**TO DO:**
Go through the entries below line by line and tally those holding "computer"; write only the tally.

**AVAILABLE DATA:**

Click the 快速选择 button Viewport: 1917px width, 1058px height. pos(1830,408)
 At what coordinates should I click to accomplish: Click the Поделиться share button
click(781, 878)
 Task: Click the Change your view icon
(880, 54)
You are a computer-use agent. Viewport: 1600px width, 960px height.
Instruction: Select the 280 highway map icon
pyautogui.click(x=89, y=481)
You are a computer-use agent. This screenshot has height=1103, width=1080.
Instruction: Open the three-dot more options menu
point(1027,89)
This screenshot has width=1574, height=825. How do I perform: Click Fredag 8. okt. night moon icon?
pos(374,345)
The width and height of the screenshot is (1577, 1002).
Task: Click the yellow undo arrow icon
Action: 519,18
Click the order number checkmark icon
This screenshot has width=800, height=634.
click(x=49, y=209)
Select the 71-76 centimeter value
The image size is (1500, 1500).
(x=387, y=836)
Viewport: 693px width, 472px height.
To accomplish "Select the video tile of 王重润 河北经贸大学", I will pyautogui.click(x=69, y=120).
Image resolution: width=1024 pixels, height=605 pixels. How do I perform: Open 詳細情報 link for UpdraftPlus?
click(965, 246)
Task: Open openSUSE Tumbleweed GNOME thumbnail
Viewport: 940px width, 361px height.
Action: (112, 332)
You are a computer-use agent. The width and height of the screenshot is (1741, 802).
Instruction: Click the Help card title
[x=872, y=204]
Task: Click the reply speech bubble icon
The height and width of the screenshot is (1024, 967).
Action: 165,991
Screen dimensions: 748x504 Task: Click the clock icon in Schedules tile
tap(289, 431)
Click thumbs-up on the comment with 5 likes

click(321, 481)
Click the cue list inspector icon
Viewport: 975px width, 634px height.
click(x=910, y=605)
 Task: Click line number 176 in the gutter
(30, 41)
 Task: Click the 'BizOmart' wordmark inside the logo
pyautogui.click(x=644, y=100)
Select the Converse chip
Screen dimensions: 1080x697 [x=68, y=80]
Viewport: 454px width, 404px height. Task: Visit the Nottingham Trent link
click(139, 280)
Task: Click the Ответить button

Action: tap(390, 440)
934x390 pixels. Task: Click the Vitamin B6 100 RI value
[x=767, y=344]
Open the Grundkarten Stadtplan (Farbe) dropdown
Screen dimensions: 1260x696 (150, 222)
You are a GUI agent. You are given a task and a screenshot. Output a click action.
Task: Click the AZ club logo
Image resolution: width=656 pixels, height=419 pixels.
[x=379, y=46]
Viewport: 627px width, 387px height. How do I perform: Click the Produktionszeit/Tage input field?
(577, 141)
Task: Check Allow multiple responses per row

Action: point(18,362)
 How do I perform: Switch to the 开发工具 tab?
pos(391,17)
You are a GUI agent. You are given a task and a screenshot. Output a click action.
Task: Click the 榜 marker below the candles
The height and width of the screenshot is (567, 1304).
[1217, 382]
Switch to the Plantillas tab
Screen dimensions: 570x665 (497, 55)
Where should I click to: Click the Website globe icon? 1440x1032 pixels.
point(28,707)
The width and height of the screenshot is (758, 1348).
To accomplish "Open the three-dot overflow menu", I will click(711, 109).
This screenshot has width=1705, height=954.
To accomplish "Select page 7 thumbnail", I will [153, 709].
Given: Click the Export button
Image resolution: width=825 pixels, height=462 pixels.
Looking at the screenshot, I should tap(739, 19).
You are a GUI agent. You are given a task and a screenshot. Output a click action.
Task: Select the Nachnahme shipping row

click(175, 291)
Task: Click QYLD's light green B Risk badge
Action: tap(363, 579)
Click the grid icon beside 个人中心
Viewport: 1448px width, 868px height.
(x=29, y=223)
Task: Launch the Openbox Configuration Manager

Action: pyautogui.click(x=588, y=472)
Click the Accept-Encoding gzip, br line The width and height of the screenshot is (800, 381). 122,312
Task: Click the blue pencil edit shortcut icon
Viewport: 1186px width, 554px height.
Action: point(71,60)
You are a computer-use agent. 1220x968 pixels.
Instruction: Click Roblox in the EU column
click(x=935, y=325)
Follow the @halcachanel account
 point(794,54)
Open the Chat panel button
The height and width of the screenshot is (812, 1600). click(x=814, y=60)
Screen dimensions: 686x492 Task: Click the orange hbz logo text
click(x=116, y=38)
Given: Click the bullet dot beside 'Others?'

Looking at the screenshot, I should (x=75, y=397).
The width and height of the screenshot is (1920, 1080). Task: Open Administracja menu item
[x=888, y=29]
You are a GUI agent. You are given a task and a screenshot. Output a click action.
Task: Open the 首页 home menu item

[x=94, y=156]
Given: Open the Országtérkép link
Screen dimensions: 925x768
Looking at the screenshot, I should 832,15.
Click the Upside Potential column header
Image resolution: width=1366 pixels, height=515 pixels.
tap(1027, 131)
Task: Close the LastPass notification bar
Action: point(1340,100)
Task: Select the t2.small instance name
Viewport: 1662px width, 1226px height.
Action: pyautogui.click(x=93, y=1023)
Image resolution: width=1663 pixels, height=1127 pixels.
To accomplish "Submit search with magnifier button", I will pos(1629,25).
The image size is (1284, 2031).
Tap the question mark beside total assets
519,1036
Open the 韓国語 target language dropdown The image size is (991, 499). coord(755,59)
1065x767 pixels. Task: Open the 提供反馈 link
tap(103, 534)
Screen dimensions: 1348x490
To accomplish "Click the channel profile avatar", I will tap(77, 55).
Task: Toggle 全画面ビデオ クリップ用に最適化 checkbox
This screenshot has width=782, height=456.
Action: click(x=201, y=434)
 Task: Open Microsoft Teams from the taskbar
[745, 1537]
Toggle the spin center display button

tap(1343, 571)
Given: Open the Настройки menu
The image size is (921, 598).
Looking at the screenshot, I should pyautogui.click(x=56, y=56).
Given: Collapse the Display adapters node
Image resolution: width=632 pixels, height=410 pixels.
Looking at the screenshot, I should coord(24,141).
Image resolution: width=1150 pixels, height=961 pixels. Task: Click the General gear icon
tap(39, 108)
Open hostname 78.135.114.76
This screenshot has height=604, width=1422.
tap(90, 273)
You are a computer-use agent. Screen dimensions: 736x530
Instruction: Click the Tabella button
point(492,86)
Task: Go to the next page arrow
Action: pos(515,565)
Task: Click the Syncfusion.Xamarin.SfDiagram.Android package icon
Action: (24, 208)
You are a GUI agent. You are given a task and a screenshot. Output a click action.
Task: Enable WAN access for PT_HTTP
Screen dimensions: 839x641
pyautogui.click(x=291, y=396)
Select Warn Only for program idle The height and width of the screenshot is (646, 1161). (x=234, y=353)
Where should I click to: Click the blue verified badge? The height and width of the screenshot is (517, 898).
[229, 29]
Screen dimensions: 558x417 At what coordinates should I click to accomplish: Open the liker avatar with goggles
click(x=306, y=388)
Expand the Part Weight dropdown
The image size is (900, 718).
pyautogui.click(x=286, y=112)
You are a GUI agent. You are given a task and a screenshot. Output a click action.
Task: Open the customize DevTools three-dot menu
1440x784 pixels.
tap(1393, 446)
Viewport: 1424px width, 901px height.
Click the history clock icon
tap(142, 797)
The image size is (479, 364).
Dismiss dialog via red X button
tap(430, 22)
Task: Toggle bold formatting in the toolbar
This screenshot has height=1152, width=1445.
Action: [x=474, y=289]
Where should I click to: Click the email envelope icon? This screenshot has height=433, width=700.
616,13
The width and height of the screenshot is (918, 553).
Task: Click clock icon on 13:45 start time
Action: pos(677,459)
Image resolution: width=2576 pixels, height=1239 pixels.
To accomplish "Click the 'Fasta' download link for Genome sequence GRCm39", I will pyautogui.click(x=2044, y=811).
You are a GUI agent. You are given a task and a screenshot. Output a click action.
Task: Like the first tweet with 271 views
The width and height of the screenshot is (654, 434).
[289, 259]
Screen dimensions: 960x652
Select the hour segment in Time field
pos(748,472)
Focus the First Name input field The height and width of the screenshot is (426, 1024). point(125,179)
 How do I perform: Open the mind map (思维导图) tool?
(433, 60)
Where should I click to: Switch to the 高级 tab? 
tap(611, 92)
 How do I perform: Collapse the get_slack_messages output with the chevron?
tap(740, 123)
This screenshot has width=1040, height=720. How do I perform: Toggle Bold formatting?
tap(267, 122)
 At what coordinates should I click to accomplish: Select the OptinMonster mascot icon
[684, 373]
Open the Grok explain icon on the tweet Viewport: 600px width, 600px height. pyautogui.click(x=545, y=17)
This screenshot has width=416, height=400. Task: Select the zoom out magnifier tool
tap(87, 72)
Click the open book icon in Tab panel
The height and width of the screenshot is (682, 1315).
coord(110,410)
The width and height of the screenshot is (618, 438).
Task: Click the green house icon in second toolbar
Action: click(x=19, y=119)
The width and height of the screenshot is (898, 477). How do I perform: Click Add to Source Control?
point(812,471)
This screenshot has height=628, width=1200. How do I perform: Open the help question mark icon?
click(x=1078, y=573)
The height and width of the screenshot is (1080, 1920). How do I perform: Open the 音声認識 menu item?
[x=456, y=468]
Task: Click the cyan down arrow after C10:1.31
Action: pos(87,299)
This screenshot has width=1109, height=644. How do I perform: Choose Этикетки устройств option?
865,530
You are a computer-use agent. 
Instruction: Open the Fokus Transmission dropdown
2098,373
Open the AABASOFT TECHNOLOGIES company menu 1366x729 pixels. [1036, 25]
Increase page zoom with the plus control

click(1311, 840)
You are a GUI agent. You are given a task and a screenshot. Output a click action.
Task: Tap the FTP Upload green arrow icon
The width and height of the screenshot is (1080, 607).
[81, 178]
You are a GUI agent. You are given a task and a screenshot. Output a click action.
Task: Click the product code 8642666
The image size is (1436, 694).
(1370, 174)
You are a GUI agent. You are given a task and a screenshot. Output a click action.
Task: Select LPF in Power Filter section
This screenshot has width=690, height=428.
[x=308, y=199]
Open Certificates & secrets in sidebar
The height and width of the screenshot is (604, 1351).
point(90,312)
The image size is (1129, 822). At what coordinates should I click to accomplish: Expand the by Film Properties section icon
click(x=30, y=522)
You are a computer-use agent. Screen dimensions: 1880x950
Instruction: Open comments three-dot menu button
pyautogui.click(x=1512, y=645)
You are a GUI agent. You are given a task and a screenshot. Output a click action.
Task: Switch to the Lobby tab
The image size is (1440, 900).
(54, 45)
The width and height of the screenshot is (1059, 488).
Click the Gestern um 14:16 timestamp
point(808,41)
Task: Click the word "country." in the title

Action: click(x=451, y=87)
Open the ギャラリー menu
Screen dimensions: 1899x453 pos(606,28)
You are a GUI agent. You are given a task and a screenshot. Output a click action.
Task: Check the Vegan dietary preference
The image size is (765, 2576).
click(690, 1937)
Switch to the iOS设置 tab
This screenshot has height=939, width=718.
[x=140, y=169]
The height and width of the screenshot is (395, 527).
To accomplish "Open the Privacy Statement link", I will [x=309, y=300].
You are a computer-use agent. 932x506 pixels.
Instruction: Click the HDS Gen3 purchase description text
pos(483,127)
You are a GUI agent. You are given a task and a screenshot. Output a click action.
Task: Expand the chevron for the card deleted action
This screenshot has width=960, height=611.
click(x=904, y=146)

**RESULT:**
8